### ASSIGNED TASK
Quote exactly, and only, the lines from the one containing "Instruction: Open web" through the end of the material below. Skip pictures.

-- -- --

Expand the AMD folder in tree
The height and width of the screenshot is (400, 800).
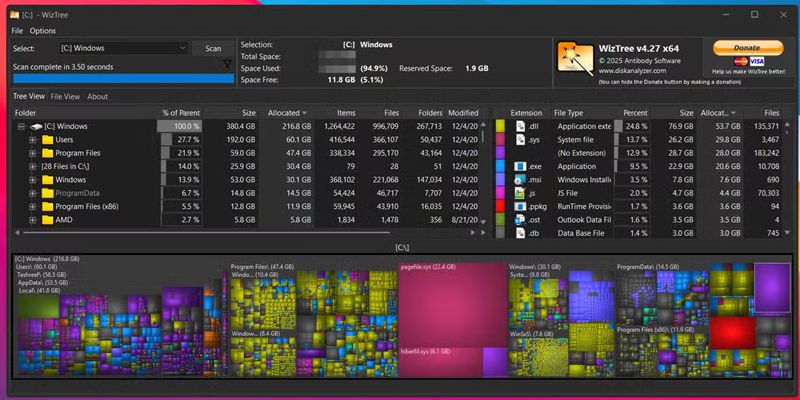tap(32, 219)
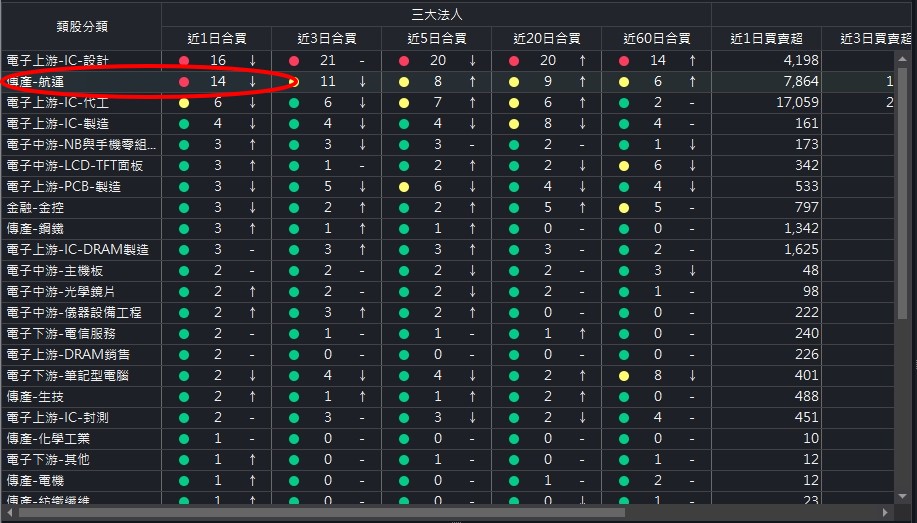Select the 三大法人 group header
The height and width of the screenshot is (523, 917).
(x=436, y=14)

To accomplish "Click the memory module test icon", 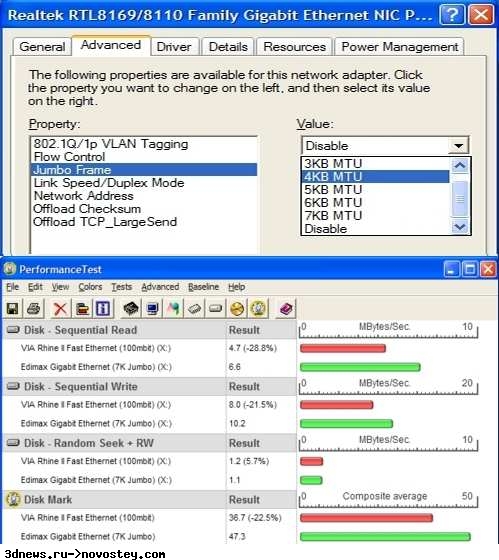I will pyautogui.click(x=194, y=309).
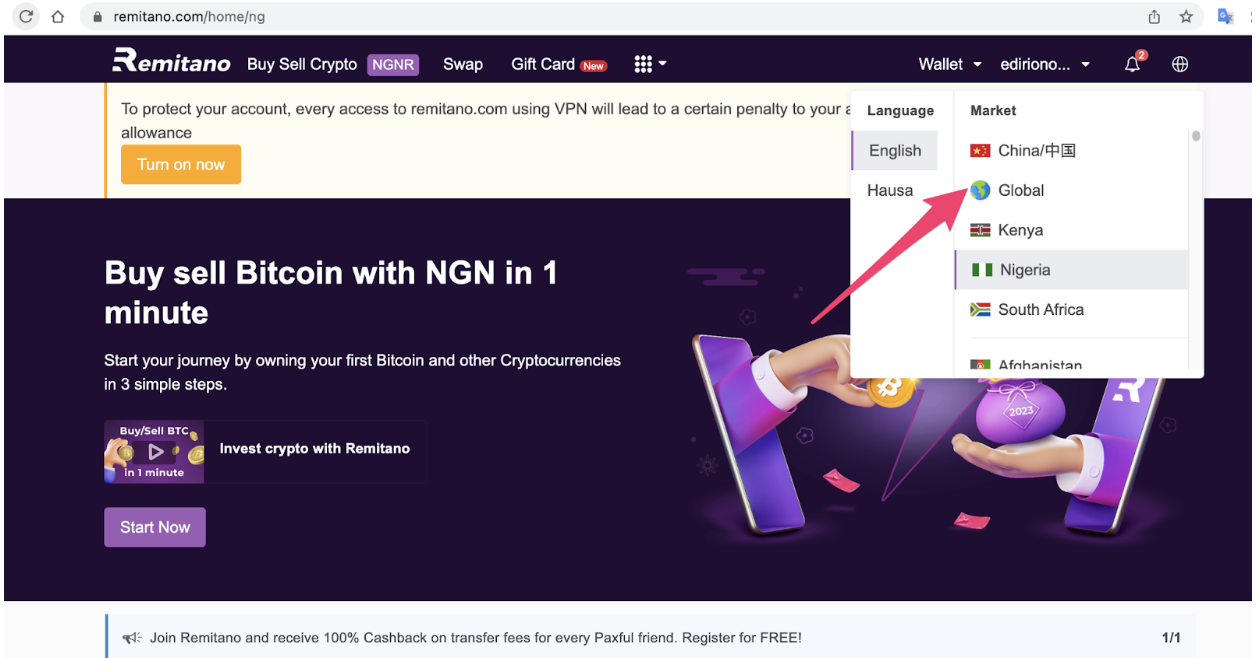Click the Nigeria flag icon
This screenshot has height=658, width=1258.
click(x=981, y=270)
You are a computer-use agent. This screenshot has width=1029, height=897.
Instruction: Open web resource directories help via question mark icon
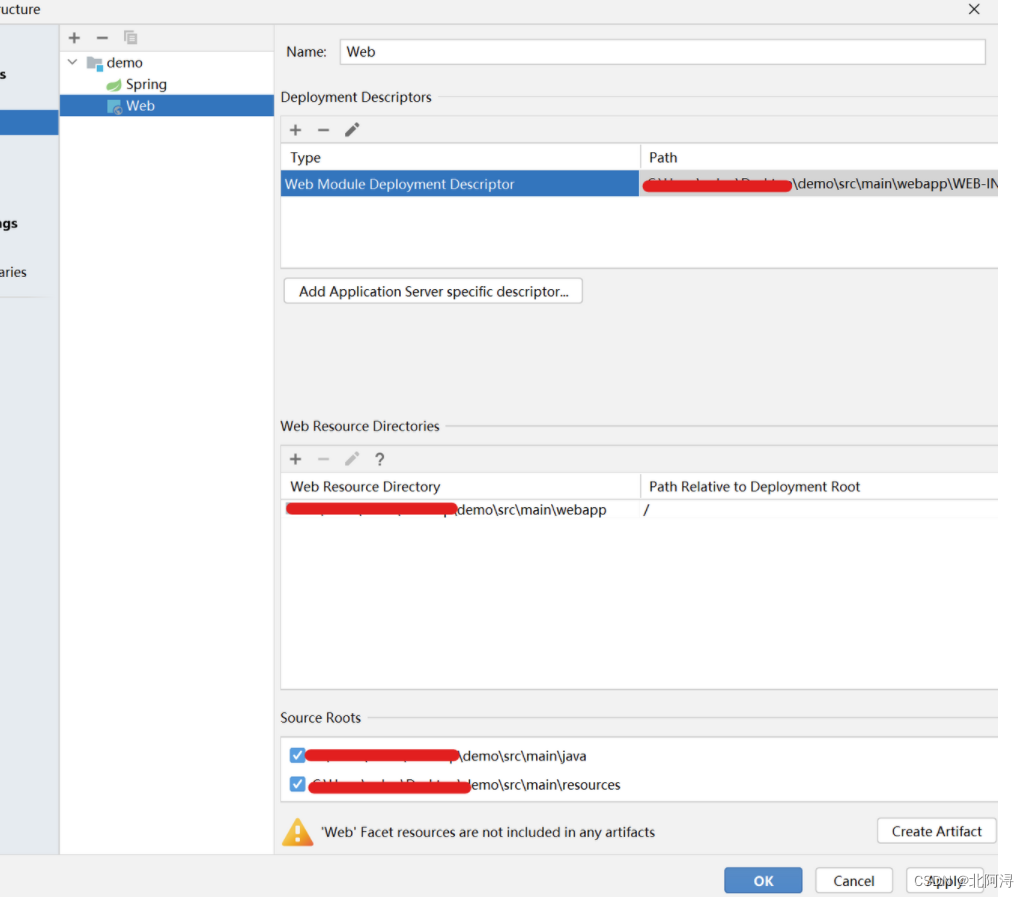(379, 458)
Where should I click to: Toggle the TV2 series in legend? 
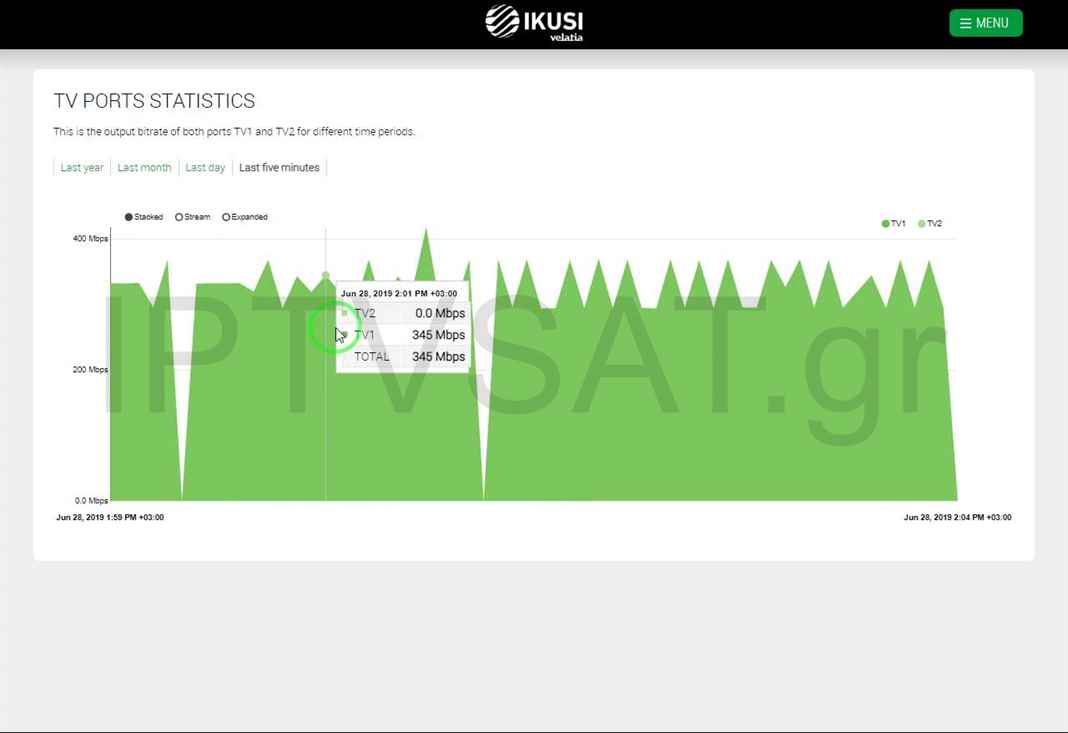[x=929, y=224]
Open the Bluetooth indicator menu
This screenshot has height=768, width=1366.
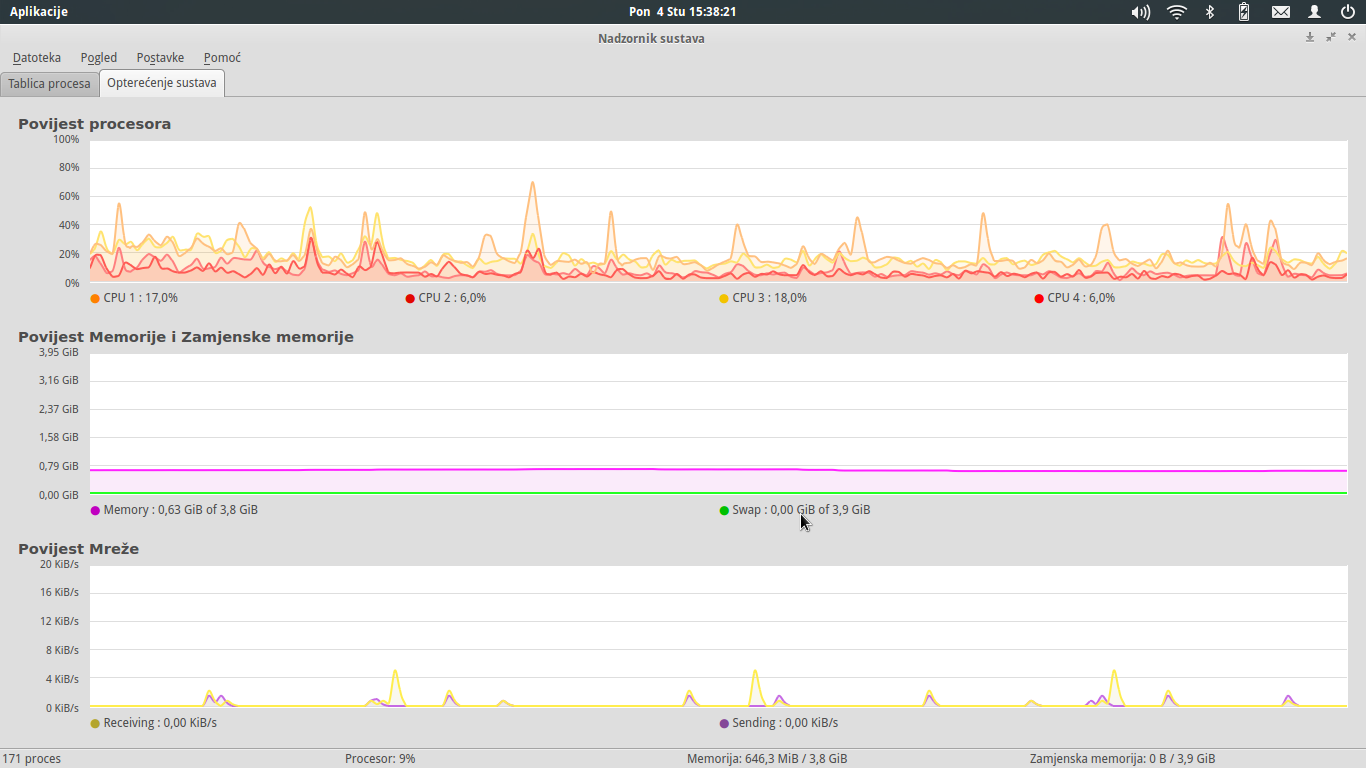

-- -- --

### RESPONSE TO THIS TASK
Instruction: Open web resource directories help via question mark icon
(379, 458)
Where should I click to: Toggle the TV2 series in legend? 
[x=929, y=224]
Open the Bluetooth indicator menu
This screenshot has height=768, width=1366.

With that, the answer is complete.